JAK inhibitors double flu risk in skin disease patients

Medicines

Emma Koehn

By Emma Koehn

2 Jun 2026

JAK inhibitors more than double patients’ risk of contracting influenza and herpes zoster compared with placebo, though they carry no elevated risk of serious infections, a large meta-analysis has found.

Hungarian dermatologists reviewed 74 randomised controlled trials involving 29,000 patients where JAK-STAT inhibitors were tested against placebo. They found:

  • Patients receiving JAKis were more than twice as likely to develop influenza or bronchitis
  • Patients were 67% more likely to develop herpes zoster infection
  • Patients with atopic dermatitis faced three times the flu risk and double the herpes zoster risk compared with placebo

No significant increase in risk was identified for serious, fungal or opportunistic infections.

The authors also found no association between JAK inhibitors and COVID-19, though they cautioned this finding should be interpreted carefully, given JAK-STAT inhibitors had been investigated as treatments for COVID-19-related cytokine storms and may continue to influence antiviral defences during chronic use.

Writing in the Journal of the European Academy of Dermatology and Venereology [link here], the authors said this was the first meta-analysis to show an increased influenza risk in patients treated with JAK-STAT inhibitors compared with placebo in inflammatory skin diseases, and that the identification of increased oral herpes risk added to growing evidence of class-specific viral susceptibility.

Atopic dermatitis was already associated with heightened susceptibility to skin and systemic infections, they noted, and JAKi treatment may further impair antiviral immune response.

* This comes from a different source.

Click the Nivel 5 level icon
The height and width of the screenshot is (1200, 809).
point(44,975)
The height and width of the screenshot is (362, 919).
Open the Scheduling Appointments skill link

The overall infection rates within the studies were low, and the safety profiles of the JAKis studied supported their use across a range of dermatological conditions, the authors said.

The findings were supported by the prospective BioDay registry, which showed patients with moderate-to-severe atopic dermatitis on JAK inhibitors had higher infection rates, particularly herpes infections.

Together, the data reinforced the importance of herpes zoster and influenza vaccination before initiating JAK-STAT inhibitor therapy, the authors said, particularly in adults aged 50 and over and immunocompromised patients with atopic dermatitis, in line with American Academy of Dermatology guidelines.